By Mark Viera
Washington Post Staff Writer
Friday, June 5, 2009
Marko Mitchell was a basketball player who discovered football late in high school, coming to the Washington Redskins by way of two junior colleges and the University of Nevada. He was the wide receiver who turned heads by running the 40-yard dash in 4.49 seconds at the NFL combine. He was the prospect gifted with a 6-foot-4 frame that casts a shadow over most cornerbacks.
But Mitchell, a seventh-round pick, is still relatively unknown and unproven outside of Redskins Park. He has physical tools -- his size and speed attracted Washington, which graded him highly entering the draft -- but he lacks a football pedigree and is still learning his position.
And because he played in the Western Athletic Conference, a non-Bowl Championship Series conference, there is still the question of how he will adapt to the NFL.
"I really don't know," Mitchell said when asked recently where he would gauge his comfort on the practice field. "But I can really say I progressed from the first day. I'm understanding the offense more, and the guys I'm going against."
The Redskins have two established starting wide receivers in Santana Moss and Antwaan Randle El. This season, they also will be counting on second-year wide receivers Malcolm Kelly and Devin Thomas to have a heightened role in Coach Jim Zorn's version of the West Coast offense, which employed a number of three- and four-receiver formations last season.
Mitchell is among a cadre of young receivers on the periphery working to nudge James Thrash, a 12-year NFL veteran, out of the fifth wide receiver spot. Thrash, 34, has not attended the Redskins' organized team activities because of a neck injury. Others competing for the job include Roydell Williams and Trent Shelton.
"In college, you have a freshman or a sophomore or a walk-on," Mitchell said. "But here you have people who started on other NFL teams in front of you. You got to show you can play just the same way as a lot of these guys."
Mitchell did not start playing football until his junior year of high school. The York, Ala., native considered himself a basketball player first, and said he played football "because it was something to keep me occupied until basketball season started."

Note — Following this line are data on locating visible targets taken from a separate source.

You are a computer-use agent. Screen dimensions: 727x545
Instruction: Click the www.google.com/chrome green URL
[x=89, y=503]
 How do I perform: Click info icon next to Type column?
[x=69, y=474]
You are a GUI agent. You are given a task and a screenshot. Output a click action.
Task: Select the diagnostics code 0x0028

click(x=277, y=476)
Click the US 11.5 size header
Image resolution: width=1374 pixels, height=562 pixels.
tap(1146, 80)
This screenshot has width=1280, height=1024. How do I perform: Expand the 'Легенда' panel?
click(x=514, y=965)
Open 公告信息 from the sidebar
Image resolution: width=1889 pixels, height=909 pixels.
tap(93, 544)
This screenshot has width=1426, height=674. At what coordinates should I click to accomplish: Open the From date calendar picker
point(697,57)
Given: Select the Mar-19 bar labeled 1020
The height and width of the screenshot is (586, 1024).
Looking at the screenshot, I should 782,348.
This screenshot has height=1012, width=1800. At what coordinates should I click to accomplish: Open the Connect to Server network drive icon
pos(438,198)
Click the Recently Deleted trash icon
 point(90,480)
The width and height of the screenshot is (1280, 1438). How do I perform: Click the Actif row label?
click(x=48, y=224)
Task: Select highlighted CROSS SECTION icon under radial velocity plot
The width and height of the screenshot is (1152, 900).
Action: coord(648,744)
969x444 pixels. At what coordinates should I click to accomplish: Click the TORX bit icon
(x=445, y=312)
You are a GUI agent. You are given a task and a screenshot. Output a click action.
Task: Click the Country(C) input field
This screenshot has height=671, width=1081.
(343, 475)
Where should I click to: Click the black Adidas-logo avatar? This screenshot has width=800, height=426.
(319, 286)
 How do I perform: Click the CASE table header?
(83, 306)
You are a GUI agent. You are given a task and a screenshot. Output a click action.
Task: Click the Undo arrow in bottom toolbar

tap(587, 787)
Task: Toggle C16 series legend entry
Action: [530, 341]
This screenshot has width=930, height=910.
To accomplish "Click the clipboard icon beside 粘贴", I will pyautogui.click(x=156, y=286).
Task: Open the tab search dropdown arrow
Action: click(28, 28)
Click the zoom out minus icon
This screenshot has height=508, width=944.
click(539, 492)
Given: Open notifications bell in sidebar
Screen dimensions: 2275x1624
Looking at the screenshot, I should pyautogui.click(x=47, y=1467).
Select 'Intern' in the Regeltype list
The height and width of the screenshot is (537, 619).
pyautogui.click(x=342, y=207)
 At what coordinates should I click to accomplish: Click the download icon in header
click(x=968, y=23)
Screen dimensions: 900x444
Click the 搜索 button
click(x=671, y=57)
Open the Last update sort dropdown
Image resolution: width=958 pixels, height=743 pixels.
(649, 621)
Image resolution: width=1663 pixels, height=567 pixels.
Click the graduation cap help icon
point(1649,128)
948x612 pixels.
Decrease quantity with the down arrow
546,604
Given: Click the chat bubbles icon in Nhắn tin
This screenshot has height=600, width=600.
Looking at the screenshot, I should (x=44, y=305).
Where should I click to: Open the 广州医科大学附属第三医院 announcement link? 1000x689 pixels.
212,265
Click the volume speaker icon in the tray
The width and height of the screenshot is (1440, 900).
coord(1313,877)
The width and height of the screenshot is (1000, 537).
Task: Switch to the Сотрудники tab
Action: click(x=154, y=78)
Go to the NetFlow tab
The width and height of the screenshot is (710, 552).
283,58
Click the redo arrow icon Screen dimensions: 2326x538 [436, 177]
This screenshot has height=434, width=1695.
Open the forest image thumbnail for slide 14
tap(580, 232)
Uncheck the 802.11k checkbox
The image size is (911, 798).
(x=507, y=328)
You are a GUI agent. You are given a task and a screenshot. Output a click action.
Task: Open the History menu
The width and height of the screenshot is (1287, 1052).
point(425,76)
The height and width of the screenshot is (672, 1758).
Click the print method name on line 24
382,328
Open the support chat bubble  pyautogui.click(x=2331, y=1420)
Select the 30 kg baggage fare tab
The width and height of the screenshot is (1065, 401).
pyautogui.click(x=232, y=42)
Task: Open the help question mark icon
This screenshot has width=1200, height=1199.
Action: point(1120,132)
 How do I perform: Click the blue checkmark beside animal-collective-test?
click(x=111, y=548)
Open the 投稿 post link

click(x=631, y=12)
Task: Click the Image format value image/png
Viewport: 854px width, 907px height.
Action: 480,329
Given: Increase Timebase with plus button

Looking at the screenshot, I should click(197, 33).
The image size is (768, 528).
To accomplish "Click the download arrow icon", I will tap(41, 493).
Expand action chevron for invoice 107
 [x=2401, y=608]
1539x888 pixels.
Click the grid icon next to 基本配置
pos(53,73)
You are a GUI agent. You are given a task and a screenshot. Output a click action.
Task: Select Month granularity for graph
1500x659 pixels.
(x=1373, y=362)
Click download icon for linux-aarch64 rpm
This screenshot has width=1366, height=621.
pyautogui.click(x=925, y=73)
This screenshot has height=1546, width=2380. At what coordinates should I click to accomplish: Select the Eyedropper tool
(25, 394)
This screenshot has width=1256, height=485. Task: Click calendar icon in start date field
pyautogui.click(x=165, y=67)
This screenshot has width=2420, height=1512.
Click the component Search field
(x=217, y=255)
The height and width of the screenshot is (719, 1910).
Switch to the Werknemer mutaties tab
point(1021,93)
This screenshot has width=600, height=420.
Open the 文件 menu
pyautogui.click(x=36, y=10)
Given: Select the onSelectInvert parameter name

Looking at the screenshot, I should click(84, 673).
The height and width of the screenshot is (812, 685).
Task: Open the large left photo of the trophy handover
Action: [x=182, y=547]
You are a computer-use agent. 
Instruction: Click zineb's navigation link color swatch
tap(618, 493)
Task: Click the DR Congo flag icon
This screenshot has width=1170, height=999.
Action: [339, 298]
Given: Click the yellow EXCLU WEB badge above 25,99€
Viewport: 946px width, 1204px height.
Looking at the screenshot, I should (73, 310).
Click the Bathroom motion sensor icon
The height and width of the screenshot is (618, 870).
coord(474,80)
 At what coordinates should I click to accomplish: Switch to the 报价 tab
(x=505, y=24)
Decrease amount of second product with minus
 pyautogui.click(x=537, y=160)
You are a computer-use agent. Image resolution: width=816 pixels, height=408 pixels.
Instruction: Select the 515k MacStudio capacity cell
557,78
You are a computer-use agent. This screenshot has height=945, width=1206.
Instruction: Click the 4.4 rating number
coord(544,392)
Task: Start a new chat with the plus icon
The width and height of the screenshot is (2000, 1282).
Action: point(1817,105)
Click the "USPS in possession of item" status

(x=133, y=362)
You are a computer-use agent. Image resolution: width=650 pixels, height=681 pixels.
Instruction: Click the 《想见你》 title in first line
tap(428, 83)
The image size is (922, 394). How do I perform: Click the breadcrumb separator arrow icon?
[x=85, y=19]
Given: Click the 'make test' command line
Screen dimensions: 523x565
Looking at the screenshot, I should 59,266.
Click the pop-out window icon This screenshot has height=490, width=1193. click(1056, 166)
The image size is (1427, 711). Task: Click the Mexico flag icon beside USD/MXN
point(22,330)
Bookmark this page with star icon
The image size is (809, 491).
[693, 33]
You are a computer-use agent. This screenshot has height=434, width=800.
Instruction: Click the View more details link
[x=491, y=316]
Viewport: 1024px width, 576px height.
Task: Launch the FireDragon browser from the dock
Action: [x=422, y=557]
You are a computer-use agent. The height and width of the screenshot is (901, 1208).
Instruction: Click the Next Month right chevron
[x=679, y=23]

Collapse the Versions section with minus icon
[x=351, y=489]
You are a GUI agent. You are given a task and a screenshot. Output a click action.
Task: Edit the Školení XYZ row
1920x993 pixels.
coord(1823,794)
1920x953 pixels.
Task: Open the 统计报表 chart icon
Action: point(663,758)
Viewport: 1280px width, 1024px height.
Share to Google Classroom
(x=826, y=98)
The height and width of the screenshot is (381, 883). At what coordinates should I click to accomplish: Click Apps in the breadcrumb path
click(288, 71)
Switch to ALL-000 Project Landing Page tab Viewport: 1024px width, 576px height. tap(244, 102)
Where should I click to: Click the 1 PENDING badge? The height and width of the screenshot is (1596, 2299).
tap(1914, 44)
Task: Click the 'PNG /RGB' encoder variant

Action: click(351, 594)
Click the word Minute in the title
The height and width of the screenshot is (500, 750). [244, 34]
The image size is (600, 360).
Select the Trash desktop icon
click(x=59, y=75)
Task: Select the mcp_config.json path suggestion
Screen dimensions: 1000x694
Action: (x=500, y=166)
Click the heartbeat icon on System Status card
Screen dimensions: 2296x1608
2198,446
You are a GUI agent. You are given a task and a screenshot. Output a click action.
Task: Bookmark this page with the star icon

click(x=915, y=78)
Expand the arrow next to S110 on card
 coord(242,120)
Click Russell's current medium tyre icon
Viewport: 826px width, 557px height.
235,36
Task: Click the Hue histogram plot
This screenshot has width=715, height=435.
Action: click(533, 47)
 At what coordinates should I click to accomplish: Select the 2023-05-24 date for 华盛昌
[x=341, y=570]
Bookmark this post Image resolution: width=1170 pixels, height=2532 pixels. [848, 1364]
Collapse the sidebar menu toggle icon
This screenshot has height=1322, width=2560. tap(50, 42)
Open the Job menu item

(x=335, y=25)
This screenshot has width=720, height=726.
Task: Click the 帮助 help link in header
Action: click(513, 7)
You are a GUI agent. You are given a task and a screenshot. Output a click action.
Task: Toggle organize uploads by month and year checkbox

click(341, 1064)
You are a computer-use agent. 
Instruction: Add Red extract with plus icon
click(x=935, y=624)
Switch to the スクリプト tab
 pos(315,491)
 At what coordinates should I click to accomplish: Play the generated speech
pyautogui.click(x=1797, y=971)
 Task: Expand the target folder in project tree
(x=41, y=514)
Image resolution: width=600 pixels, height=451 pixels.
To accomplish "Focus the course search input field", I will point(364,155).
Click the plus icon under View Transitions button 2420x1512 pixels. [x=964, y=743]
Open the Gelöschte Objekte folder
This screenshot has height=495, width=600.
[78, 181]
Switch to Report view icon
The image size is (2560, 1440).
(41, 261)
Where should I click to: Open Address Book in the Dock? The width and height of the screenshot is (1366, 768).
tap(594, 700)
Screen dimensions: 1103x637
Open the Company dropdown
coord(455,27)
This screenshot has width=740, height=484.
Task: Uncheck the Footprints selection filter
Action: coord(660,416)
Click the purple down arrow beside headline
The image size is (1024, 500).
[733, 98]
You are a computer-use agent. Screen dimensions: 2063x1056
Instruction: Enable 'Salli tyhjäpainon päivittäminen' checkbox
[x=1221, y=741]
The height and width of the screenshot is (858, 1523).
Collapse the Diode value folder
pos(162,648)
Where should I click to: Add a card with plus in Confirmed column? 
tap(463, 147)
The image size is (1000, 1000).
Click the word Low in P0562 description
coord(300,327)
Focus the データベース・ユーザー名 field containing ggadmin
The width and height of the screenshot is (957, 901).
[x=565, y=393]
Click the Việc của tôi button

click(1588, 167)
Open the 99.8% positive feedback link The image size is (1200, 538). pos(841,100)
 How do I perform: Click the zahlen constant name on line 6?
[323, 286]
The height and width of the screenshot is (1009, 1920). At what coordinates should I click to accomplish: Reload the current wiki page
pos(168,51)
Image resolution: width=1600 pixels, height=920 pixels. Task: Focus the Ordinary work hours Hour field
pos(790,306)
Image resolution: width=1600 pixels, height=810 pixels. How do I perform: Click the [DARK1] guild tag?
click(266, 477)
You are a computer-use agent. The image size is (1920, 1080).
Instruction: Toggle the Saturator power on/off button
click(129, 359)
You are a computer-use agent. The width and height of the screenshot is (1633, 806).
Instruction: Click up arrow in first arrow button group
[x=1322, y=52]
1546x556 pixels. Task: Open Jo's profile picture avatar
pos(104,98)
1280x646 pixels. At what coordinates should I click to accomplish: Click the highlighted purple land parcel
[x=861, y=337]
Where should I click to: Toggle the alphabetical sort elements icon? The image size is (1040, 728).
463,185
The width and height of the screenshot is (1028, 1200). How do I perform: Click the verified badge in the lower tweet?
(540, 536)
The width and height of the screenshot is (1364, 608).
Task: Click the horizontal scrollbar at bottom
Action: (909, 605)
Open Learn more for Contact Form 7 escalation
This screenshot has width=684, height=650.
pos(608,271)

After playing two years of football, Mitchell drew interest from the University of Alabama. He did not score high enough on his SATs to attend, so he went to Itawamba Community College in Mississippi. He did not play football there because, he said, the school gave away a scholarship it had promised to him.
After one year, he transferred to Mesa Community College in Arizona. The coaches there had never seen Mitchell play. Mitchell had never visited the campus. But it did not take long before he made his mark.
"When I first met him, I figured he was another tall, skinny kid who wants to play receiver," Ron Daugherty, Mesa's wide receivers coach, said in a telephone interview. "I train receivers every Saturday, and I had a group of returning guys and a few fresh faces. And we were working on a Saturday, and he wouldn't drop a pass. It didn't matter where you threw it, the kid caught everything. After that Saturday, I went down and told the coach this kid could be pretty good."
Mitchell transferred to Nevada and played there for three seasons. He stood out because of his speed, size and ability to sprint past or reach over defensive backs. As a junior in 2007, Mitchell emerged as Nevada's top receiver, with 53 catches for 1,129 yards. His 21.3 yards per catch average that year ranked second nationally. As a senior, he was named first-team all-WAC.
But Mitchell's productivity was also a product of Nevada's relatively weak schedule and its unique pistol offense, which relied on a strong running game to set up the play-action pass.
"It was real good for Marko," Scott Baumgartner, the Nevada wide receivers coach, said by phone. "He made some big plays downfield. It gives us big play opportunities downfield off the play-action pass."
Mitchell is still learning the finer points of the wide receiver position: route running, getting in and out of breaks, using proper footwork. And while Mitchell's long strides give him speed to stretch the field, they do not engineer quickness.
"The nuances in terms of leverage and everything you can pick up," Randle El said of learning the receiver position. "But if you've got the ability to catch and run and just make plays when the ball's in the air, you've got your foot in the door. I think he's got his foot in the door. He can run fairly decent routes. He's shown he can make some plays. Now it's a matter of him doing it consistently, every time his name is called."